Recent observations from the Cassini spacecraft, the Herschel space observatory and the ALMA interferometer of radio telescopes drastically increased our knowledge of Titan's chemical composition. The combination of data retrieved by Cassini INMS, UVIS, and CIRS allows deriving the vertical profiles of half a dozen species from 1000 to 100 km, the HIFI instrument on Herschel reported on the first identification of HNC and ALMA observed multiple emission lines of C2H5CN. Partial data or upper limits are available for almost 20 other CHON neutral species. The INMS and CAPS instruments onboard Cassini also revealed the existence of numerous positive and negative ions in Titan's upper atmosphere.

We present the results of a 1D coupled ion-neutral photochemical model intended for the interpretation of the distribution of gaseous species in the Titan atmosphere. The model extends from the surface to the exobase. The atmospheric background, boundary conditions, vertical transport and aerosol opacity are all constrained by the Cassini-Huygens observations.

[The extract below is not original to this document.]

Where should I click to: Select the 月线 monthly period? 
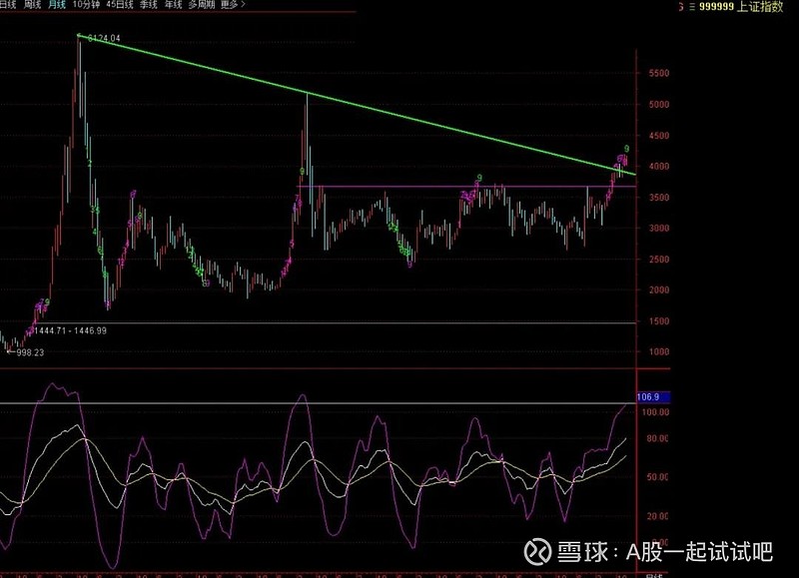58,6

The chemical network includes reactions between hydrocarbons, nitrogen and oxygen bearing species (including some species containing both nitrogen and oxygen, such as NO). It takes into account neutrals and both positive and negative ions with m/z extending up to about 100 u. Ab initio Transition State Theory calculations are performed in order to evaluate the rate coefficients and products for critical reactions.

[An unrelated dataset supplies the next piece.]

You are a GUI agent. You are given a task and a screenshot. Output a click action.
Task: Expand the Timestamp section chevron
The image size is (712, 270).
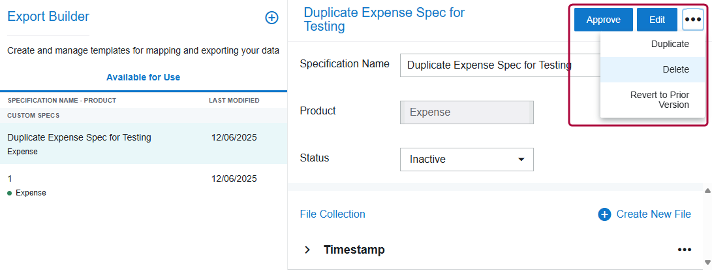click(307, 250)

We discuss the chemical and physical processes responsible for the production and loss of the (iso-)nitrile species detected on Titan. We find that these species are usually formed through a combination of ion and neutral reactions in the upper atmosphere and that ion chemistry is an efficient sink through proton transfer reactions and electron recombination. The calculated vertical profiles of HCN, HNC, CH3CN and HC3N generally agree with the existing observational constrains (from both neutrals and ions) although some small differences exist. However, the model predictions for C2H5CN in the stratosphere are about two orders of magnitude higher than the observations. This discrepancy is attributed to our poor knowledge of the chemistry of this species rather than to its sticking onto the aerosols.